携帯用マルノコは、駆動源として、小型で耐久性の良いブラシレスモータを用いるものが知られており(非特許文献1参照)、IGBTモジュールやマイコン、コンデンサ等を搭載した制御回路基板は、ブラシレスモータの側方に配置されている。
マキタ総合カタログ2013−4、[平成25年11月6日検索]、インターネット<http://www.makita.co.jp/product/ecatalog/sougou/index.html#56>
しかし、この携帯用マルノコにおいては、制御回路基板によって幅寸法が大きくなり、コンパクト化を阻害するものとなっている。また、制御回路基板の位置によってはグリップが設けられるモータハウジング上側のスペースが小さくなって操作性が悪くなるおそれがあった。
そこで、本発明は、操作性が良好となる携帯用マルノコを提供することを目的としたものである。
上記目的を達成するために、請求項1に記載の発明は、ハウジングと、ハウジングの下方で前後方向に延び、ハウジングに連結されるベースと、ハウジングの上方で前後方向に延びるグリップ部と、グリップ部を挟んだ左右何れか一方側でハウジングに設けられた鋸刃と、他方側でハウジングに設けられ、鋸刃を回転させるブラシレスモータを、回転軸が左右方向へ延びるように収容して他方側へ突出するブラシレスモータ収容部と、他方側に向かって突出するようにハウジングに設けられ、ブラシレスモータを制御するスイッチング素子を有するコントローラを、回転軸の軸方向と平行に延びるように収容して、後端がブラシレスモータ収容部の後端を越えた位置となるコントローラ収容部と、ブラシレスモータ収容部よりも後方でハウジングに接続され、ブラシレスモータに電源を供給するための電源コードと、を備え、グリップ部の後端は、ブラシレスモータ収容部よりも後方においてハウジングに連結され、ブラシレスモータ収容部の他方側への突出端とコントローラ収容部の他方側への突出端とが、上下及び前後方向で規定される平面に対して同時に当接可能な位置にあると共に、回転軸の軸方向から見て、全体の重心が、ブラシレスモータ収容部の中心よりも後方に位置しており、ブラシレスモータ収容部の突出端とコントローラ収容部の突出端とを下にした姿勢で平坦面に載置可能であることを特徴とする。

• **生データ**:
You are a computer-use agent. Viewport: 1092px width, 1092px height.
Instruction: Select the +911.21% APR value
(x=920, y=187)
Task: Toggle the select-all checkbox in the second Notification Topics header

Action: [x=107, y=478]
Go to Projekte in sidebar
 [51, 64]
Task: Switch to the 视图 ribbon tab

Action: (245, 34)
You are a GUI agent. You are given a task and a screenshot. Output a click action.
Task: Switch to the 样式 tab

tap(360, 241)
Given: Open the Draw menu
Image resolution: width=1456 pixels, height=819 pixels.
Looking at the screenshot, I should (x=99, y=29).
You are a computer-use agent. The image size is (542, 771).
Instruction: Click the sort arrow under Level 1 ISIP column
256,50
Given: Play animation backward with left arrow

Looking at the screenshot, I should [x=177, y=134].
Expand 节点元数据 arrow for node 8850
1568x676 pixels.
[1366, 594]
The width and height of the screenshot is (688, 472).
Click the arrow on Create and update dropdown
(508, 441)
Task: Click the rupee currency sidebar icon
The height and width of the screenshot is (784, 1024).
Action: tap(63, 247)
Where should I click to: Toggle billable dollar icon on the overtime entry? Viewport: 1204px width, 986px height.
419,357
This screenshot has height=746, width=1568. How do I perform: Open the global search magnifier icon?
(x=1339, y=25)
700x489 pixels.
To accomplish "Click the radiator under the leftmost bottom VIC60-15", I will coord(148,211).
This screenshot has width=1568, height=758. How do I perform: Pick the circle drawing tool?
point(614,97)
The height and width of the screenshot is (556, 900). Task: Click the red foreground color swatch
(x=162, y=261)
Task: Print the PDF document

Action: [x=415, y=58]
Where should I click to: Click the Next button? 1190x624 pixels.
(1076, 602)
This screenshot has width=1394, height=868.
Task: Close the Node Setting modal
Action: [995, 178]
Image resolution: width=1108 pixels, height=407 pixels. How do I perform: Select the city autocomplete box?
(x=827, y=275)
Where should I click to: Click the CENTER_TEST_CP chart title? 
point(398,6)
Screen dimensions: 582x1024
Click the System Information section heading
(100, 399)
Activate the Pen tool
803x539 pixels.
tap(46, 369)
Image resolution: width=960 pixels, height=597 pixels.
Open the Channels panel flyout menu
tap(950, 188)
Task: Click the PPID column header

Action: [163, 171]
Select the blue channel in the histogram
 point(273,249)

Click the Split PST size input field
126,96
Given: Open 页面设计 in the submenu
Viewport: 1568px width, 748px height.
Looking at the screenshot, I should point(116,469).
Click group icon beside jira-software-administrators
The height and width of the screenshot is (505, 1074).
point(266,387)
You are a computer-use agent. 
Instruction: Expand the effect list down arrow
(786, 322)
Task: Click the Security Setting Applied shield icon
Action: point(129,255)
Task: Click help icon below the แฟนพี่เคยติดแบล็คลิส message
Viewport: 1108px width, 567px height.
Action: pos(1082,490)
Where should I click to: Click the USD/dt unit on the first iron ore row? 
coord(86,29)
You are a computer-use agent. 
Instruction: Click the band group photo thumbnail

• **課題**:
A - ページ抜粋によると、従来の携帯用マルノコでは、制御回路基板はどこに配置されているか。
B - ページ抜粋の「携帯用マルノコは、駆動源とし」から「性が悪くなるおそれがあった。」までを、両端を含めて一字一句違えずに転記せよ。

• **想定解答**:
A - ブラシレスモータの側方に配置されている。

B -
携帯用マルノコは、駆動源として、小型で耐久性の良いブラシレスモータを用いるものが知られており(非特許文献1参照)、IGBTモジュールやマイコン、コンデンサ等を搭載した制御回路基板は、ブラシレスモータの側方に配置されている。
マキタ総合カタログ2013−4、[平成25年11月6日検索]、インターネット<http://www.makita.co.jp/product/ecatalog/sougou/index.html#56>
しかし、この携帯用マルノコにおいては、制御回路基板によって幅寸法が大きくなり、コンパクト化を阻害するものとなっている。また、制御回路基板の位置によってはグリップが設けられるモータハウジング上側のスペースが小さくなって操作性が悪くなるおそれがあった。